Here’s how each can apply to leaders:

  • High Volume. By 2020 the amount of digital data produced will exceed 40 zettabytes. That’s equal to 5,200 gigabytes of data for every person on the planet. A leader with broad responsibilities in an organization will likely produce even more than average.
  • High Velocity. Twitter users send out about 100,000 tweets every 60 seconds. How many are from leaders addressing the challenges they face?
  • High Variety. In addition to unstructured data from social media and email, a leader typically generates more structured assessment data such as feedback from employee engagement or pulse surveys.
  • Veracity. Today, big data’s usefulness in leadership development varies. According to IBM Data Hub, one in 3 business leaders doesn’t trust big data to help them make decisions.

Different Types of Data

data Infographic

Of course data by itself tells us little. It’s the analysis by qualified professionals that can show meaningful patterns – helping us understand what’s happening and why.

Let’s consider Twitter, for example.

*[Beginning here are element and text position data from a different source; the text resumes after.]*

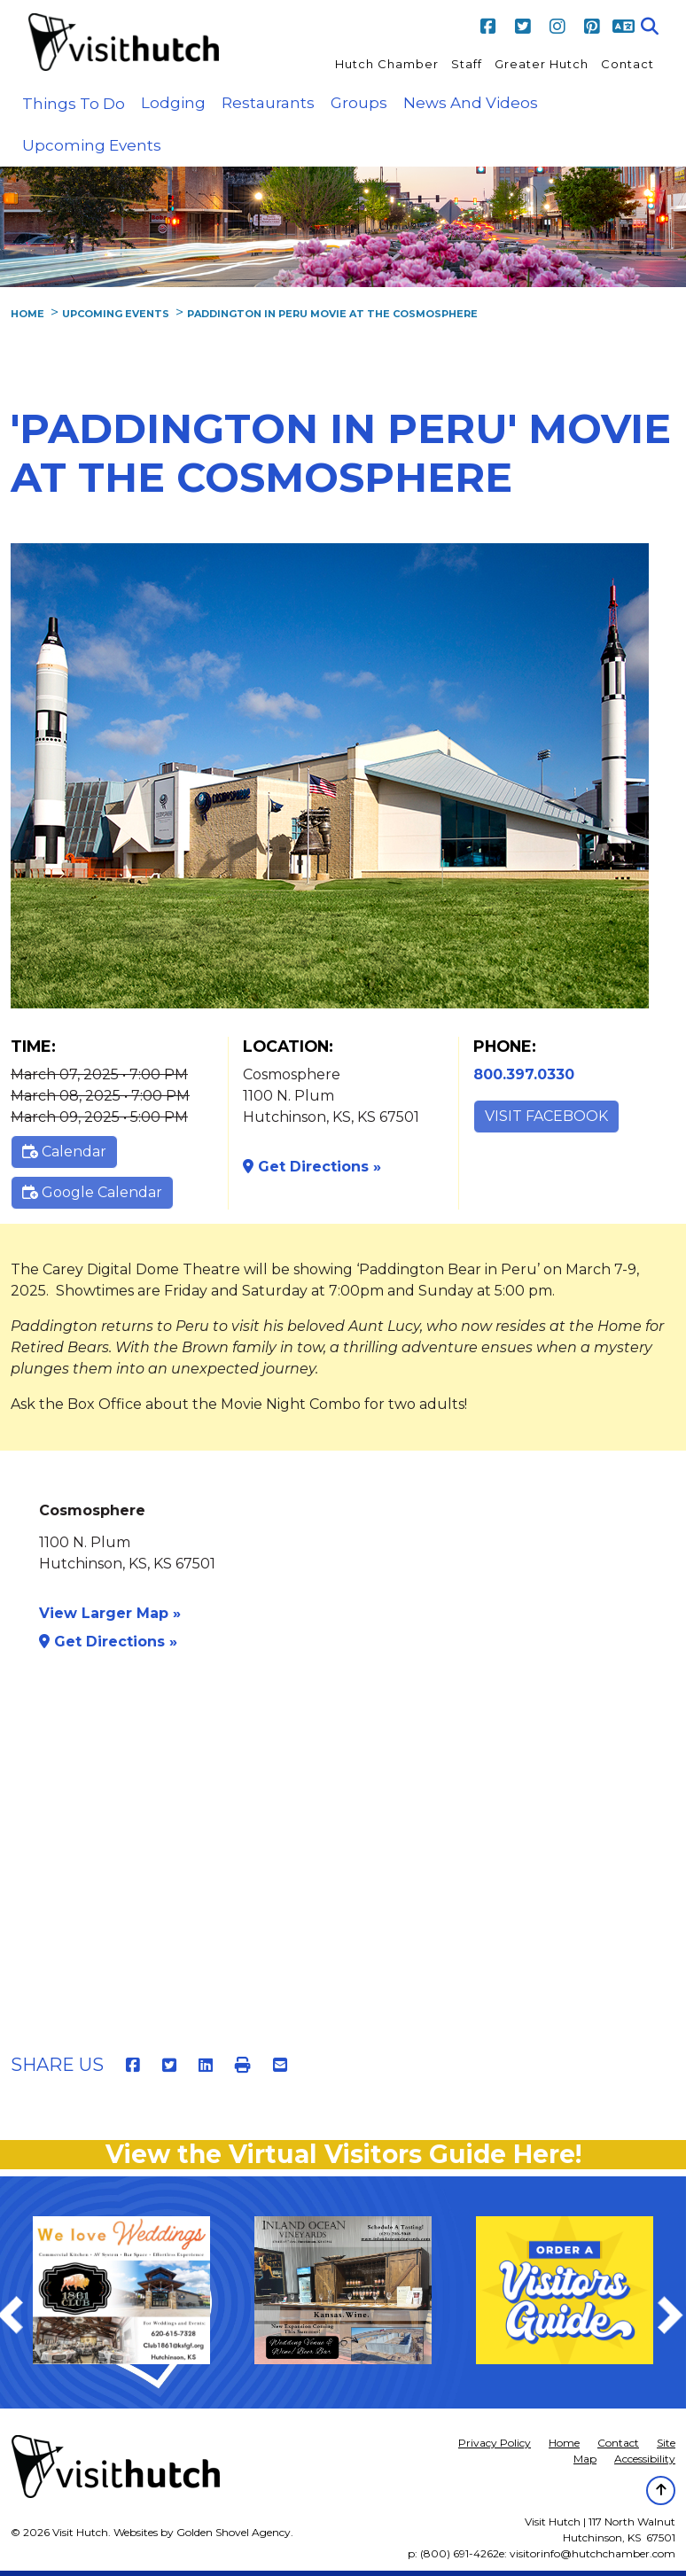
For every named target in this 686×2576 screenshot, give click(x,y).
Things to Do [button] (73, 104)
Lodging (173, 103)
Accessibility (644, 2458)
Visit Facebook (546, 1116)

Could you assess a leader’s influence just by looking at the number of times their posts are retweeted?

It may be true that the leader’s messages are having a positive impact on others in the company and how they do their jobs. Another equally likely explanation: these leaders are simply tweeting about topics that interest a lot of people.

By casting a wider net across a leader’s digital footprint – looking at social media, customer comments, feedback surveys, and more – we can expect to get a more accurate assessment of their influence and other competencies.

Medical science is already taking a broader approach to big data and analytics. The company 23andme was created in 2006 to help people understand and benefit from the human genome. Since then. it has collected millions of data points voluntarily from people around the world to improve our understanding of genetically inherited diseases. As new research comes to light, we can learn more about how our genes affect us.

What if organizational leaders participated in similar research?

Massive amounts of leader assessment data could be collected, analyzed, and interpreted to help advance the field of leadership development.

We could, for example, examine the digital footprint of a leader viewed as influential and self-aware by their bosses, peers, and co-workers. This data would be useful in creating social media best practices for leaders.

We can’t escape the fact that big data raises legitimate concerns about privacy. But if the medical community has found a way to make it work, why can’t we?